In value terms, the maximum share of untreated wood in the total volume of exports of wood and wood products falls on the Far East – 42%. For comparison, the average for Russia is 12%. Therefore, in order to minimize possible risks from the ban on the export of unprocessed timber and increase processing capacity, a number of measures are being worked out in relation to the Far Eastern Federal District.
The Ministry of Economic Development of Russia and the Ministry for the Development of the Russian Far East are developing “road maps” to stimulate deep wood processing in the Far East. And the Ministry of Natural Resources of Russia and the Ministry of Industry and Trade of Russia, with the participation of a number of federal executive authorities, have prepared a draft action plan for the implementation of the Strategy for the Development of the Forestry Complex until 2030, which contains a set of measures for the development of the Far Eastern forestry complex.
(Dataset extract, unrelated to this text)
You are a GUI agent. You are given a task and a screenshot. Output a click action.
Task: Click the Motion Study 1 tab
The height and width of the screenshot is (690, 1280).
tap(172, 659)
Who will benefit from the roundwood export ban
One of the largest Russian timber companies, Segezha Group, positively assesses the export ban. Nikolai Ivanov, managing director for the implementation of state programs and forestry policy of the company, explained to Russian economic daily Kommersant that support for timber processing is necessary, and the shortage of raw materials, except for hardwood pulpwood, is obvious. Although Segezha is 70% self-sufficient in raw materials, the company admits that the introduction of a ban on exports may expand the possibilities of purchasing them on the side.
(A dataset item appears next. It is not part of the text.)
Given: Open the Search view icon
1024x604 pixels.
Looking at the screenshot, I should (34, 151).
At the same time, Nikolai Ivanov calls for a clear definition of the concept of “roughly processed wood”: it is important that the export of packaged kiln-dried sawn timber not to be banned. He also expresses concerns about the too short transition period: “I believe that not all market players will have time to reorganize. This is especially true for the Far East, small and medium-sized businesses. “
The Ilim group notes that the steps to put things in order in the forestry sector look “certainly right”. They also believe that the ban on the export of unprocessed timber will increase the amount of available raw materials for domestic timber industry producers.
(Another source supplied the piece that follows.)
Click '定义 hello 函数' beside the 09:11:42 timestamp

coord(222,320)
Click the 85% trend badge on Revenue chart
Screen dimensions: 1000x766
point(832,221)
However, small companies will not be able to connect to processing so quickly, so the ban will only play into the hands of large players, experts warn. And then only if the state helps them to increase the volume of processing. In addition, there are entire city-forming enterprises that run the risk of being left without income and investment.
A ban on the export of softwood pulpwood will lead to an overstocking of the market and a decrease in its value. In addition, the situation will provoke a decline in logging, a redistribution of production costs to other assortments (sawn timber, plywood logs) and an increase in their cost, which will lead to an increase in production costs, a decrease in the efficiency and competitiveness of domestic sawmills, woodworking, plywood enterprises. Similar negative consequences, for example, arose after the introduction of a ban on the export of plywood logs in 2019.
“The fight against uncontrolled export of wood raw materials abroad in Russia has been going on for more than 10 years,” recalls Aleksey Kruptsov, deputy general director of OOO PKP “Titan” for production. According to the expert, the logging enterprises of the North-West have been working for the domestic market for a long time, there is practically no export of roundwood outside the country in the North-West Federal District.
Many players in the timber industry consider a complete ban on the export of round timber a dangerous step that could negatively affect the operation of the industry, especially in the Far East. Local companies are already complaining about negative business margins due to restrictive export duties on unprocessed timber.